She tells us that kindness is not something you can learn from a self-help book
or an inspirational TED Talk. It is
forged in sorrow, hammered in the furnace of loss, and tempered by the
realization that you, too, are fragile, fleeting, and wholly insignificant in
the grand scheme of the universe.
Take a moment to absorb that. Before
you know kindness, you must lose
things. You must feel the future dissolve in an instant, your plans reduced to
ash. You must be that traveler,
riding endlessly on a bus, uncertain if the journey will ever end, staring
blankly at a world that moves on without you.
You must look at the dead man by the
side of the road and see yourself in him. This, perhaps, is the most brutal
revelation: kindness is not born out of
privilege, but out of the knowledge that you are not immune to tragedy.
And yet, despite its painful
origins, kindness is the only thing
that makes sense anymore. Once you have seen the cloth of sorrow, woven
with the suffering of all mankind, what else is there to do but be kind? When
everything else has failed—governments, ideologies, economies—it is only
kindness that will tie your shoes,
raise its head from the crowd, and walk beside you like a friend.

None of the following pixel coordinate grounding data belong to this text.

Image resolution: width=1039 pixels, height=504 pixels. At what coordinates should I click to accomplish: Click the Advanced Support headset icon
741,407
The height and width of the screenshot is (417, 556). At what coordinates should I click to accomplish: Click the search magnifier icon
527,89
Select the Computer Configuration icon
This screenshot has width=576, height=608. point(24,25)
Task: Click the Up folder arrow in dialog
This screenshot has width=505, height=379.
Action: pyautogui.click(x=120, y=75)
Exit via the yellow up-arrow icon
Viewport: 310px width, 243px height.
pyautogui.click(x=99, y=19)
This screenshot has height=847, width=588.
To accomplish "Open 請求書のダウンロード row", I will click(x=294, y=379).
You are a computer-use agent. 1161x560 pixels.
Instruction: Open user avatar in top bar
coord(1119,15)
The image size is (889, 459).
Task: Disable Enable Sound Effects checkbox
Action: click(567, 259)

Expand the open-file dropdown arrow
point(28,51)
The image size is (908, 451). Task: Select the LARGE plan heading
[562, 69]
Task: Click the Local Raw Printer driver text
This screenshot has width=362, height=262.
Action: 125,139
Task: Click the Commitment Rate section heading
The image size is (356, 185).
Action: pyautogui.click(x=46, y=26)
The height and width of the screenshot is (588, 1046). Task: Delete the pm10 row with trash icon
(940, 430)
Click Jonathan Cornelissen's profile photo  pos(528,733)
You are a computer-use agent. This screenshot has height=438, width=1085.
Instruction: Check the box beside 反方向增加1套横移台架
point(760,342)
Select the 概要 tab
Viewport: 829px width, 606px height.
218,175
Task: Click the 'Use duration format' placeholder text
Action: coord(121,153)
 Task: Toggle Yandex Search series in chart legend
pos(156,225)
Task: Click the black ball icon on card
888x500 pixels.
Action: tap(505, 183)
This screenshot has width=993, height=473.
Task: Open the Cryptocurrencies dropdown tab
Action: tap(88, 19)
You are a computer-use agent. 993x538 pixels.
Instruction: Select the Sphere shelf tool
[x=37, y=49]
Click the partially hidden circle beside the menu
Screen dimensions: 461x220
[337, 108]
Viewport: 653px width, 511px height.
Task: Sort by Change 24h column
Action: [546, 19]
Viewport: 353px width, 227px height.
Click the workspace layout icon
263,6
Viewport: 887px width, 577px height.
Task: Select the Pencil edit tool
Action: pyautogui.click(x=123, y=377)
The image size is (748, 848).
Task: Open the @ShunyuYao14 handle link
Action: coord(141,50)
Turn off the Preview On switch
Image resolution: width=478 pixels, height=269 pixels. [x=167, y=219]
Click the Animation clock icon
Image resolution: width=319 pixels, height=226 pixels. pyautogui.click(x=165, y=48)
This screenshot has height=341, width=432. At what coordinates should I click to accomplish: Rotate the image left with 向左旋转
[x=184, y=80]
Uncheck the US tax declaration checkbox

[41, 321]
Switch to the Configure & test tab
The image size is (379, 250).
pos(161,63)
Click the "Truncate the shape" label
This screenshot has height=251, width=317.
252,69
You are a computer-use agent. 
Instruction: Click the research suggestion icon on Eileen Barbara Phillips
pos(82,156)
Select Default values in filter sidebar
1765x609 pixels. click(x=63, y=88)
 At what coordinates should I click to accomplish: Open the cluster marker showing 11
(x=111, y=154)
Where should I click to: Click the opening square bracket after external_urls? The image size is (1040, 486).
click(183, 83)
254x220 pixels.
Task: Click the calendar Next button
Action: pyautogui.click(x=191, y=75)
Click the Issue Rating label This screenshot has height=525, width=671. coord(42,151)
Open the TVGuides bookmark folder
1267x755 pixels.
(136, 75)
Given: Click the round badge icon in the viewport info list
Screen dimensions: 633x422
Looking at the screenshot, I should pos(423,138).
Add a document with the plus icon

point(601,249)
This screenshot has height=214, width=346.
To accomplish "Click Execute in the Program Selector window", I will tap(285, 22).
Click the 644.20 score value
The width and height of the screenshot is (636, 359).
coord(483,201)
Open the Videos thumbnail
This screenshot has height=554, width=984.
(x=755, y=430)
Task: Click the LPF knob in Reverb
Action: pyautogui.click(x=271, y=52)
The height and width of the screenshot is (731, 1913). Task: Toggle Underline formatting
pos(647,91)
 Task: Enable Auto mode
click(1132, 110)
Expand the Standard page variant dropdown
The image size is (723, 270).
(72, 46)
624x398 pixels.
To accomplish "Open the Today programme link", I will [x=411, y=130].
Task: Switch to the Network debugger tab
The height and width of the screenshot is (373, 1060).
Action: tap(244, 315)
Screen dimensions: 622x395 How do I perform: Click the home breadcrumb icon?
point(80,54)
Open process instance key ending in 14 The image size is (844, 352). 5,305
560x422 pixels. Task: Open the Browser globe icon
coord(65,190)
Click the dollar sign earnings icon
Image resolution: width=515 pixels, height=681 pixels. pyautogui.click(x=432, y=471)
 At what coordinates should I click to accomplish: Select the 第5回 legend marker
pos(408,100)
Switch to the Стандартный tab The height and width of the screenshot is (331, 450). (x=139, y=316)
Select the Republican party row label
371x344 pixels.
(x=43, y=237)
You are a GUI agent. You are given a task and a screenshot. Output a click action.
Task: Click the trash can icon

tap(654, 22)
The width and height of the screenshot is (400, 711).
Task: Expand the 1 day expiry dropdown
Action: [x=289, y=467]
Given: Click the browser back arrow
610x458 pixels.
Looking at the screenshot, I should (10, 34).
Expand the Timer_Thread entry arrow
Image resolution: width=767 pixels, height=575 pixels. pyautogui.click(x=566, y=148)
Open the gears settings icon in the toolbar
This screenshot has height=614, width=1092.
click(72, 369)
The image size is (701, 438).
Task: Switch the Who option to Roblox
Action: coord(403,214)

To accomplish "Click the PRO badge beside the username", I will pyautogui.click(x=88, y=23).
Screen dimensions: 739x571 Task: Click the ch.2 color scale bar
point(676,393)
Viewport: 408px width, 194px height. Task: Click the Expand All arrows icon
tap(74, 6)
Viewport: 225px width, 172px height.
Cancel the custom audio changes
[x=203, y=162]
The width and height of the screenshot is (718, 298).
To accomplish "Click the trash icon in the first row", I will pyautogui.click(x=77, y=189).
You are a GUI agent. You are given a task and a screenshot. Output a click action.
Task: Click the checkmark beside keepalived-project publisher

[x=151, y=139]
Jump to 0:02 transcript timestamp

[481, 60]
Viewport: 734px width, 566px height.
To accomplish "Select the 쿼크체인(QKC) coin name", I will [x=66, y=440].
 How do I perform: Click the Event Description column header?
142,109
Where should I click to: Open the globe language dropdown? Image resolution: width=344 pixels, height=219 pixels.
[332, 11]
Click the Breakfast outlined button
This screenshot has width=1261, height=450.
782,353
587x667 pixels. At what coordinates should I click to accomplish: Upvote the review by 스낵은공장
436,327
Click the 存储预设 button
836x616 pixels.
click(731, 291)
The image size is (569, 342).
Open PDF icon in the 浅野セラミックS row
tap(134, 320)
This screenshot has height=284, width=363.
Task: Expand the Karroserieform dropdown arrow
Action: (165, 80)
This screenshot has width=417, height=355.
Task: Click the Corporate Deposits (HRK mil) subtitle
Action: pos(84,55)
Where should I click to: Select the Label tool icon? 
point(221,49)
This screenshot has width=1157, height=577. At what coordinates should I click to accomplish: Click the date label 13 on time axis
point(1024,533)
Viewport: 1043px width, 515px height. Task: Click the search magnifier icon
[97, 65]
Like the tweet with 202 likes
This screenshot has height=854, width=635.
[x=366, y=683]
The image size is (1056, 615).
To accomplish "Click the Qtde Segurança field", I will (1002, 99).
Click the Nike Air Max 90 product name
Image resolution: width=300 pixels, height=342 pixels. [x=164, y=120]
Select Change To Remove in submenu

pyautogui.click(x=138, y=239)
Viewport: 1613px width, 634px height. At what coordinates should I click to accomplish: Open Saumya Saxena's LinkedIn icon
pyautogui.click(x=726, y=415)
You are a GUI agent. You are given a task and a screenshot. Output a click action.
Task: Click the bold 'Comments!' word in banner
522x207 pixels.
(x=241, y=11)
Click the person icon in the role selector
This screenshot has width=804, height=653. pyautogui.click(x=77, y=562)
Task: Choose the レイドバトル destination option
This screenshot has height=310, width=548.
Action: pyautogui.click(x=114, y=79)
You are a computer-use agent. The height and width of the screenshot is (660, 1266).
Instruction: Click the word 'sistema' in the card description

But let us be honest. Kindness is
not glamorous. It is not the
fiery spectacle of revolutions or the grandstanding of power-hungry demagogues.
It is quiet. It is the teacher who buys
her student lunch because she knows he hasn’t eaten. The nurse who works a
double shift because there’s no one to cover for her. The stranger who holds
the elevator for you even when they’re in a rush.
It does not demand recognition. It
is not performative. It does not wait for applause. It simply exists, moving
through the world like an invisible force, refusing to let humanity collapse
under its own weight.
So, to the skeptics and cynics who
scoff at kindness as weakness, I say this: It takes no strength to be cruel. Any fool can wield a whip. But to be
kind in a world built on indifference? That takes true power.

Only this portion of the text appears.